→ **EXTRACT TO READ**:
·····
According to the CIA World Factbook, approximately 62 percent of Nigerians are between the ages of 0 and 24. A further 30 percent falls between 24 and 54, which means that the overwhelming majority of Nigerians were not born anywhere within the neighbourhood of 1966. Our population is heavily dominated by an extremelyyoung demographic, which poses a challenge and an opportunity.

The challenge is that based on the most basic principles of democratic representation, Nigeria’s leaders – drawn majorly from the ’66 era – simply do not represent Nigerian people. I certainly do not feel represented by President Buhari and his geriatric co-travellers – we have practically nothing in common in terms of worldview, economic ideology, intellectual capacity, technological awareness, political consciousness and even linguistic patterns, but somehow, he is my president nonetheless.

The opportunity this weird situation presents is that since the class of ’66 have not drunk from the fountain of eternal youths as far as we know, they will have to leave the scene at some point in the not-too-distant future. When they step aside voluntarily or otherwise, the huge generational disconnect between they and everyone born after 1970 gives us the chance to effect a clean and absolute break from the political and economic ideas that have plagued Nigeria’s governance for half a century.

We are the generation that sees the rest of the world as a contemporary to interact and compete with, not a mysterious “other” to hide from inside a prison of inferiority complexes, subsidies and import bans.

We are the ones who have the capacity and imagination to build multimillion-dollar businesses using knowledge and creativity, as against politically-weighted government assistance. We are the generation of genuine entrepreneurs offering local and international value and not government tenderpreneurs who survive at the mercy of who is in political office.

We are the people who had the vision and ability to create a multibillion-dollar international entertainment industry from scratch without assistance, while the Class of ’66 – limited as they are in thought and conception – can only talk about pencil manufacturing and fractional distillation of petroleum like such things are rocket science. We are the ones who understand that mixing church and state is a fool’s errand. We are the generation that contains the human capital that has any hope of driving Nigeria forward.

Once our ‘heroes past’ have finally had their day and they mercifully stop their labour, we will have the chance to take everything we have learned over the past 50 years and use it to thoroughly deconstruct the failed system they have left behind. On the one hand, that will be a lot of work and a painful, time-consuming process. On the other hand, a popular saying has it that a society becomes great when its people plant trees whose shade, they know they will not enjoy. While Lee Kuan Yew planted trees, Nigeria spent decades enacting ideas of the “Chief Festus” variety to benefit a tiny few.

It is time to move on, and move on we will. At this point, it is only a matter of time.
·····
→ **DATA SEGMENT**:
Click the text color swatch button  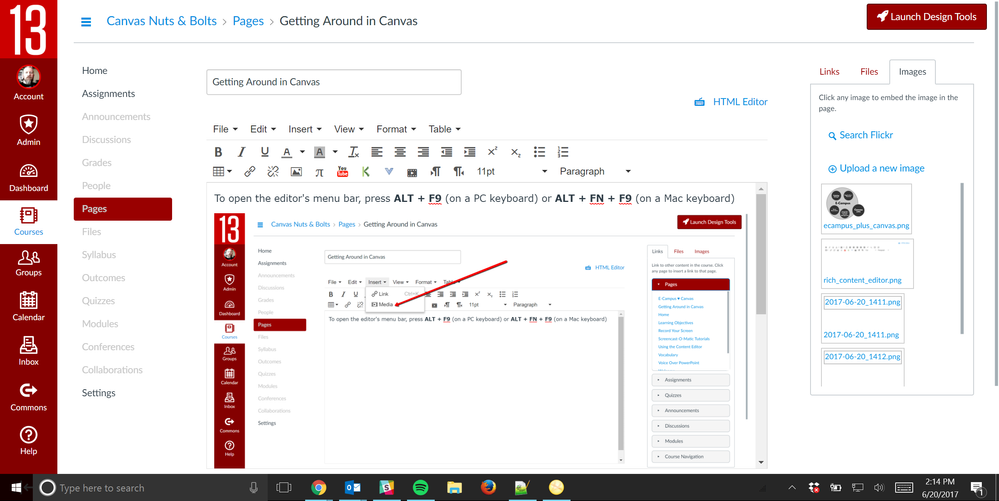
·····
→ **STATED EXERCISE**:
Answer these questions on the essay about Nigeria's generational divide:
(a) According to the CIA World Factbook figure cited, roughly what percentage of Nigerians are between the ages of 0 and 24?
(b) Which president does the writer say they do not feel represented by?
(c) Who is named as having planted trees?
The lines aren't needed for anything here.

→ **TASK ANSWER**:
(a) About 62 percent.
(b) President Buhari.
(c) Lee Kuan Yew.